Yes, it’s that time of year again. Like you, I start my fall teaching the week after next. Two courses, as usual: Christian Theology, one of my regular offerings in the Religious Studies department, and a seminar in the University’s Honors College on the Perennial Philosophy.
No, not all of my teaching is Socratic, or not at least “purely” so. It’s interesting that you ask about that just now. At the invitation of our Center for Teaching Excellence, I gave a talk this past spring for fellow USC faculty on the subject of Socratic pedagogy, and I just recently added some audio to the PowerPoint presentation I used and have posted it here. It’s the first time I’ve tried to articulate (even to myself) what I attempt to do in the classroom.
As I explain in this talk, the “intensity” of my Socratic engagement varies from “moderate” to “high”, where a “very high” degree of dialectical intensity is to be found in a dialogue like Plato’s Meno. The pedagogy in my honors seminars is deliberately, and avowedly, Socratic in character, each class beginning with a question and being regularly punctuated by further cross-examinational inquiries.
In larger classes like Christian Theology, however, I dilute the method somewhat. I start each session in a more or less professorial way by summarizing, and then elaborating on, my on-line lecture for the day. But then, as soon as I sense that most of the students have grasped the essential points, I move toward discussion, taking questions, but as often as not turning them back on the students with additional questions of my own.
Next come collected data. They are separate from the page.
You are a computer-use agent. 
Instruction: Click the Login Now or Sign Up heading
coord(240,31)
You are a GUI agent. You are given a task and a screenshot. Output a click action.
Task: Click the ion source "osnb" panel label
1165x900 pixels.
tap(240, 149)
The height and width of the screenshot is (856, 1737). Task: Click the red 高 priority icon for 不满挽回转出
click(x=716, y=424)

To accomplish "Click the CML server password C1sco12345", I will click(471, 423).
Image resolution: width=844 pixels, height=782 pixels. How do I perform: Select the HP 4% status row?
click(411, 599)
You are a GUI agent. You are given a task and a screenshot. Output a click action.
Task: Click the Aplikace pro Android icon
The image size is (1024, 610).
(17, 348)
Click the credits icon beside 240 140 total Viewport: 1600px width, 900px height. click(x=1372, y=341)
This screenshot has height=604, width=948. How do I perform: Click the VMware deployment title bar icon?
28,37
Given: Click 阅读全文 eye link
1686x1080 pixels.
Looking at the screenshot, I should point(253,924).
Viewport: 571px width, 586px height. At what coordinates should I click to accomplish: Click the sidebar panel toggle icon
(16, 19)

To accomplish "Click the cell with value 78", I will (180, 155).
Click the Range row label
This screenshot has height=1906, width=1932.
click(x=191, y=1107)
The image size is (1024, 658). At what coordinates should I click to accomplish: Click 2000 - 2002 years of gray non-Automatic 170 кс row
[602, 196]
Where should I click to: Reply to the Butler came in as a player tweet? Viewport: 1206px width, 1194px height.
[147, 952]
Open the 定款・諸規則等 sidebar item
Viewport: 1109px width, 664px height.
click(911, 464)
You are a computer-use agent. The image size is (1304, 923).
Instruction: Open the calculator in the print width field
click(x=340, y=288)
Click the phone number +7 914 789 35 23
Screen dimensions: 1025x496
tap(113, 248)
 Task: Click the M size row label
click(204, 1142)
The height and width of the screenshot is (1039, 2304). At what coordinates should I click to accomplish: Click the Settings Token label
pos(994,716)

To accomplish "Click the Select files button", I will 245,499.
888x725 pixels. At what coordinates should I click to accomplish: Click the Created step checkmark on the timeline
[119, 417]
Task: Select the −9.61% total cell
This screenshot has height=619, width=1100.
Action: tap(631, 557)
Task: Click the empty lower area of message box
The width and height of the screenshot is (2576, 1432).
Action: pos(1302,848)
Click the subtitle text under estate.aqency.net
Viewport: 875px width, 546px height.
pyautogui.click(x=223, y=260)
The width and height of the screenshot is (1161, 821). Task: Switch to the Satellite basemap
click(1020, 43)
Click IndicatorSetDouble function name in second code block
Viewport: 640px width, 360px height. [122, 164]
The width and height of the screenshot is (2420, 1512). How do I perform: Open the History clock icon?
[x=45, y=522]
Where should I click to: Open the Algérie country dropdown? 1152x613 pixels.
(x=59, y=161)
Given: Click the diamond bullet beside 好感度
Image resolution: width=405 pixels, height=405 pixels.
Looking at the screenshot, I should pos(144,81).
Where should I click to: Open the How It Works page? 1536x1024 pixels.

My fundamental aim in each case, regardless of the grammatical mood of my sentences, is one best expressed by Coleridge, when he pointed out that Socrates’s own aim was
“not to assist in storing the passive mind with the various sorts of knowledge most in request, as if the human soul were a mere repository or banqueting-room, but to place it such relations of circumstance as should gradually excite the germinal power that craves no knowledge but what it can take up into itself, what it can appropriate, and re-produce in fruits of its own” (The Friend, “Essays on the Principles of Method”, Essay VII).